We expect to learn more from Siemens PLM on their cloud progress in the coming months, stay tuned.
Investing Signifcantly in IoT, IIoT, and Analytics
Siemens PLM is taking advantage of being a part of the larger Siemens organization when it comes to the IoT and IIoT. One of their main solutions in this area is MindSphere. As Siemens PLM EVP and GM Steve Bashada shares, they view MindSphere as the cloud-based, open IoT operating system. The solution was actually invented by the services arm of Siemens, and is used Siemens-wide. It’s a great example of Siemens PLM getting strategic value from synergies with the larger PLM organization.

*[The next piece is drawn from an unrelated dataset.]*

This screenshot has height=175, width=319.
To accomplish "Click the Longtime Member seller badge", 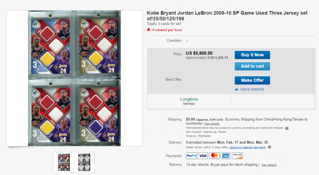I will click(x=189, y=101).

Siemens PLM is integrating MindSphere with the rest of the product innovation platform. This will help further their digital twin capabilities, as Tony Hemmelgarn, President & CEO of Siemens PLM Software shares, “It’s not enough to monitor equipment, you have to bring the data back into the digital twin.” Siemens is focusing a lot of energy in digitalization and mindsphere (see chart from 2017 Innovation Day), and investing heavily in the Digital Twin as a part of their digital innovation strategy as well.
Siemens is working hard on this area, particularly on the critical area of edge services. MindSphere also offers MindConnect which is a combination of hardware and software that companies can use to connect products, plants, and machines with “plug and play” connectivity. MindSphere will also support apps, called MindApps, via a development platform and APIs. Siemens will develop their own apps, will allow customers to develop their own, and will leverage a partner ecosystem to develop them.

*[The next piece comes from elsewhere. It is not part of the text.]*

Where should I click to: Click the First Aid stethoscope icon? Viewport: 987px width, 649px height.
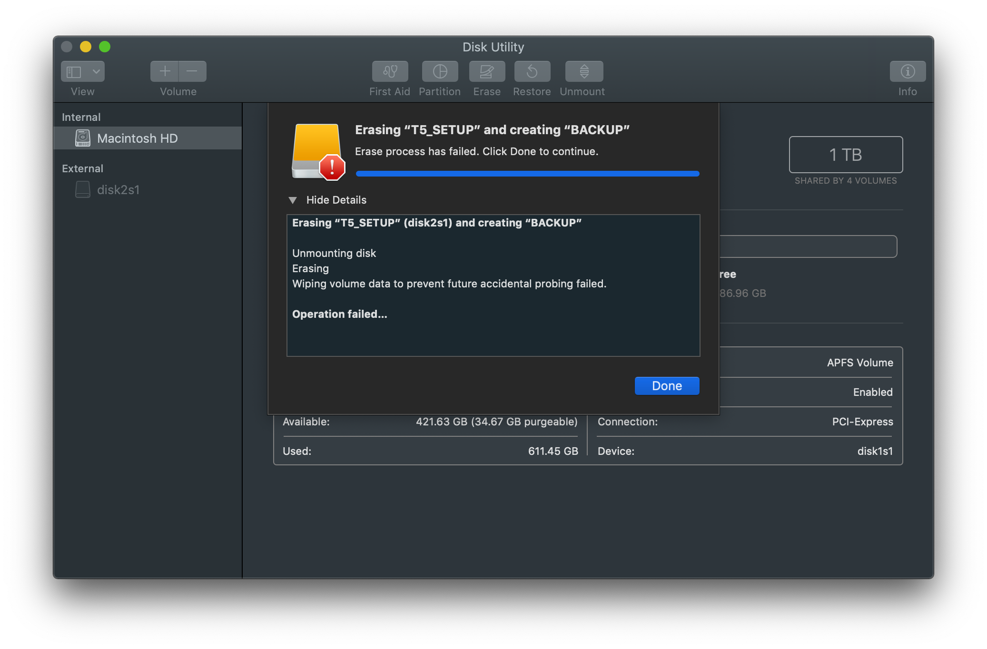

One MindApp that Siemens PLM customers may be familiar with is Omneo. Formerly a separate solution, it’s now become the product intelligence MindApp for MindSphere. David Morgan, Sr. Manager Quality Assurance Engineering for Bose, presented one their use of Omneo, “We leverage Omneo to fuel our ability to learn, the goal was to uncover actionable insights across the value chain.” We’ve seen Bose present more than once, and it’s a compelling example of pulling together lots of data from different sources to gain new insights by discovering which attributes correlate with which issues. Bose says they use it to increase the velocity of determining what the problems are so they can spend more time solving them, and report some valuable improvements.
The IoT is an area that requires partnerships on many levels. One example was presented by Philippe Miltin, Group VP of Siemens partner Atos. He announced a broad partnership between Atos and Siemens around MindSphere leveraging Atos applications using Atos Codex analytics. Together, they have developed more than 100 use cases to accelerate analytics, including examples they shared for aerospace, automotive, and food & beverage industries.
We expect to see a lot from Siemens PLM – and Siemens overall – related to IoT and IIoT as a part of their focus on digitalization. As usual, SIemens is taking a cautious and methodical approach to adding new capabilities. They are working closely with their own manufacturing sites as well as their thought leading customers to help set direction. Siemens PLM is not always the first company to market, but they almost always take a practical, customer-centric approach.